Saved data entries
════════

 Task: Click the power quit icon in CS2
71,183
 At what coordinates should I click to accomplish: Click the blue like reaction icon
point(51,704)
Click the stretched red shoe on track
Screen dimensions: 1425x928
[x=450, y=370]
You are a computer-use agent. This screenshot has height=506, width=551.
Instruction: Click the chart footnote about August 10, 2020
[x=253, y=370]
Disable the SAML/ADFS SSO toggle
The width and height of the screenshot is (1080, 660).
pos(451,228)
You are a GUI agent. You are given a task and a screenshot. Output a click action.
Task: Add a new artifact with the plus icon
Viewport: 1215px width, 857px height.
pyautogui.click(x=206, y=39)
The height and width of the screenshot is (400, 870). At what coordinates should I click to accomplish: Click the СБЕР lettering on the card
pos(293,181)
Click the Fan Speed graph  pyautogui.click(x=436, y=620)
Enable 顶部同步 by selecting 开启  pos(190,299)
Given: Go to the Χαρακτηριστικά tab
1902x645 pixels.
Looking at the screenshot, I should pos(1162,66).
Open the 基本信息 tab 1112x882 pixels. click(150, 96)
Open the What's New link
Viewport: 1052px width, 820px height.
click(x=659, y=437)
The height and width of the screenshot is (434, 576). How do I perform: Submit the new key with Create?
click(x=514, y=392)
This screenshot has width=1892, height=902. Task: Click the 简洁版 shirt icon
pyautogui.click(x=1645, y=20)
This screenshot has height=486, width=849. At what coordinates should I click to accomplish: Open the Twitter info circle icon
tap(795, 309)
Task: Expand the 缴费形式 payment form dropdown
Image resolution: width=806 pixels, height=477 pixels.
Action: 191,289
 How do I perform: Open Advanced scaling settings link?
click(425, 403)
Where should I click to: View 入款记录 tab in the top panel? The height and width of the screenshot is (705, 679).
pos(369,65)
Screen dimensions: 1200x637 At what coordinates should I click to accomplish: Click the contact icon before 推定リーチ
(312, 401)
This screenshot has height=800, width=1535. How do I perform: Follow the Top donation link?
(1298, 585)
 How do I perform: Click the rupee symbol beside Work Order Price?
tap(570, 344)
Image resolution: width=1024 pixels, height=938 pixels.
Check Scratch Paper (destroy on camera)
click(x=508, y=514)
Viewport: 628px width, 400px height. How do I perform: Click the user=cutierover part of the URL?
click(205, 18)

════════

[Your instructions]
An exact copy of the lines from the one with "Screen dimensions: 1200x637" through the final line of the entries is the whole answer.

[Response to the exercise]
Screen dimensions: 1200x637 At what coordinates should I click to accomplish: Click the contact icon before 推定リーチ
(312, 401)
This screenshot has height=800, width=1535. How do I perform: Follow the Top donation link?
(1298, 585)
 How do I perform: Click the rupee symbol beside Work Order Price?
tap(570, 344)
Image resolution: width=1024 pixels, height=938 pixels.
Check Scratch Paper (destroy on camera)
click(x=508, y=514)
Viewport: 628px width, 400px height. How do I perform: Click the user=cutierover part of the URL?
click(205, 18)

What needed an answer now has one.